Thursday, September 20, 2007


Here’s some advice for you reporters poised to write those “Imus Miraculously Returns” articles - don’t even bother. Your work is already done. In fact, it’s been done countless times before.

All you need to do is go to Lexis-Nexis, search around a little, and you’ll find exactly what you want - an article detailing a stupendous return from illness, scandal, whatever. Trust me. This is like the sixth or seventh time that Imus was supposed to never return, so there’s a treasure trove of “Imus is back? WTF?” articles. Just change the dates, the names, the ages, the call letters, and you’re set.

The following piece was written by James Brady, also the author of this recent sweet heartfelt article about wanting Imus and the gang back. (Brady, incidentally, has written a million articles on Imus. More on this later.) So sit back, enjoy, and tell me if it seems eerily similar to today.

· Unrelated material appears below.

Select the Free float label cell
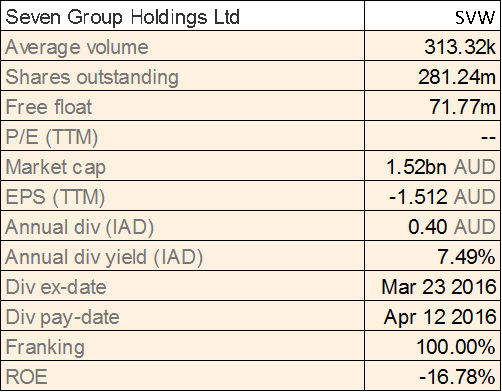Viewport: 502px width, 392px height. coord(182,106)
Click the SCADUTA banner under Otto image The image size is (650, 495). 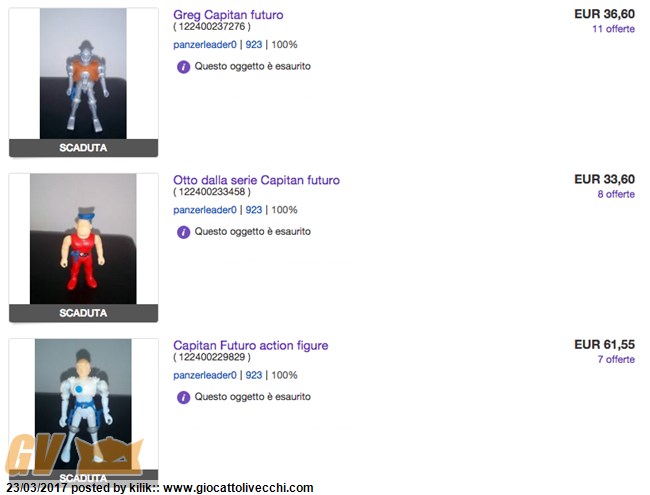tap(83, 313)
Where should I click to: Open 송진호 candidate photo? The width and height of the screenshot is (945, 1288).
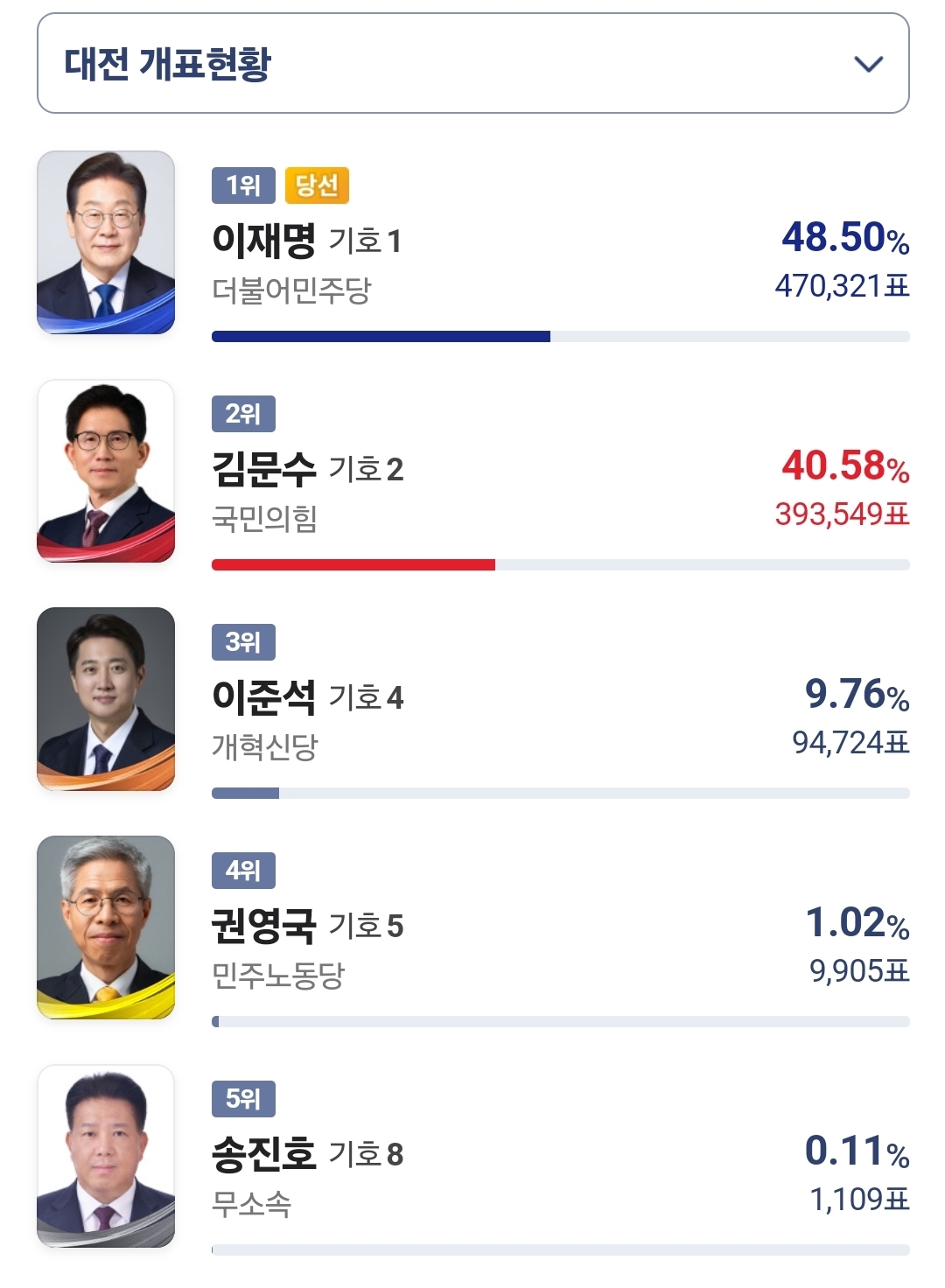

(Incidentally, I’ve been swamped with schoolwork - and I’ll spare you my whining about that - but expect a bunch of fun articles along this vein in the next few days. They’re easy to post, and well worth the trouble.)

We Want More Than News From Radio Personalities
James Brady
Crain’s New York Business
September 13, 1993-September 19, 1993

It's the biggest comeback since Lazarus rose from the dead.

Or at least since the 1951 Giants.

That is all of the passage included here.